Afghan officials routinely accuse Pakistan of mounting the Taliban insurrection, rhetoric that has risen in tone over the last few months. At the urging of President Bush, Presidents Karzaï and Pervez Musharraf have agreed to a Jirga (Council) of tribal leaders from both countries to find a solution to the violence which has gripped the south and east of Afghanistan. The Jirga is to be held from 9 to 11 August in Kabul, but the absence of Taliban leaders and the refusal of several Pakistani tribal chiefs to attend place the utility of the meeting in doubt.

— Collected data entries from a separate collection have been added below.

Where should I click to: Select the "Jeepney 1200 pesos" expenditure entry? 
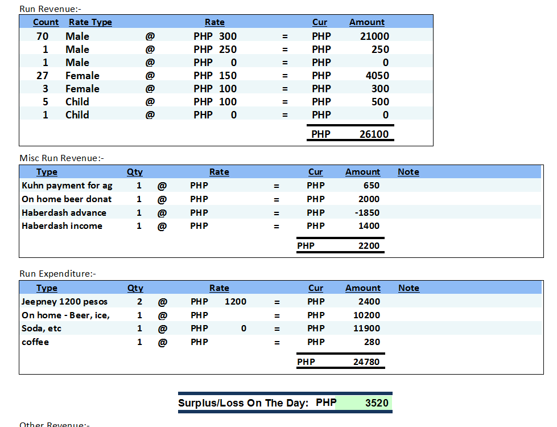click(x=64, y=302)
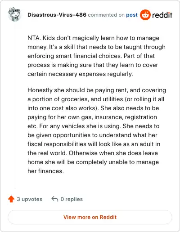
Task: Click the orange upvote arrow icon
Action: pyautogui.click(x=11, y=199)
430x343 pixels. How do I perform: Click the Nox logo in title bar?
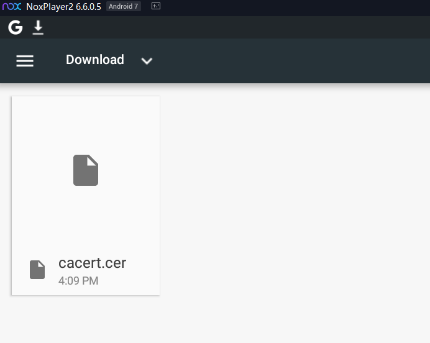click(x=12, y=6)
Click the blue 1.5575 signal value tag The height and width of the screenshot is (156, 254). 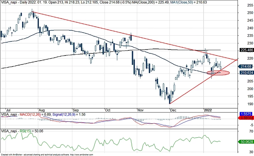pos(247,115)
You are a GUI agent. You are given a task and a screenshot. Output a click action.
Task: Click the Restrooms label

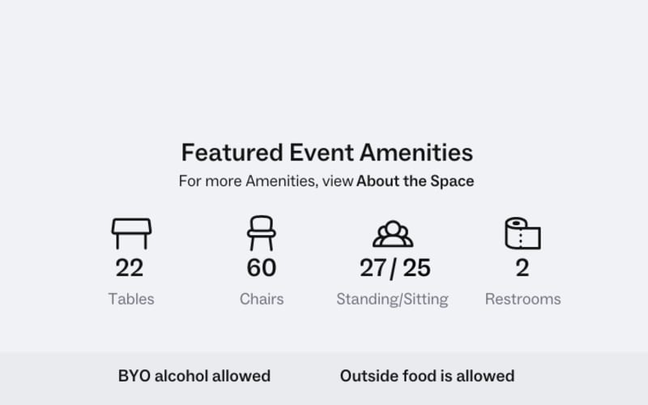[522, 299]
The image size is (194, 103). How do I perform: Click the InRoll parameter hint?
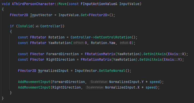[x=124, y=43]
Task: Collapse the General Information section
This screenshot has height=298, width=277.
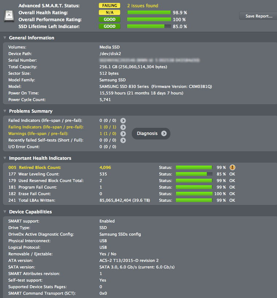Action: click(x=5, y=38)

At a time when US officials are multiplying the number of menacing statements against Pakistan, accused of having permitted al-Qaeda cells to reform in tribal areas, Mr. Karzaï says that he will raise the issue of the "waves of foreign fighters" entering Afghanistan through Pakistan with his Pakistani counterpart. Mr. Karzaï will also urge Mr. Bush for restraint in fighting the Taliban because the number of civilian victims has become a real problem.

The role of Iran in the Taliban insurrection is another subject of division between the two presidents. While Mr. Karzaï declared on CNN that he considered Iran a partner for peace and in fighting the war on drugs, US Secretary of Defense Robert Gates accused Tehran of exploiting both sides in Afghanistan....

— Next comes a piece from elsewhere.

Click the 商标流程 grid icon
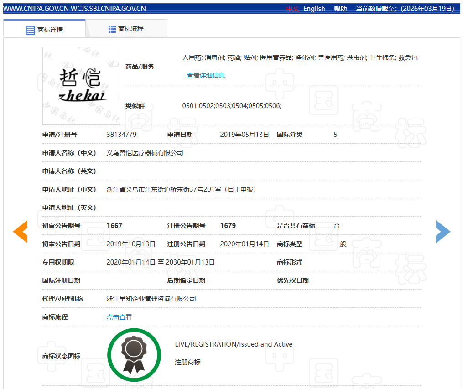 pos(112,30)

For his part, Mr. Bush, who has promised $10 billion in aid to Afghanistan in 2007, is to demand significant progress in building a state. For several months, foreign military officials in Afghanisan underscore the that lack of "good governance" is a problem that is just as serious as the Taliban…Most Afghanis believe their government and civil service corrupt and a source of more woes than assistance.

As the poppy harvest is to again break a new record, President Bush could again put on the table a US proposal to spray herbicides from aircraft as was done in Colombia. This idea was rejected in 2006 by President Karzai out of fear of a violent reaction by farmers.

Since 2000, the war on drugs in Afghanistan is a victim of discord among the different international actors over what to, the fear that angry farmers could join the Taliban if deprived of their subsistence income and the involvement of government officials in trafficking.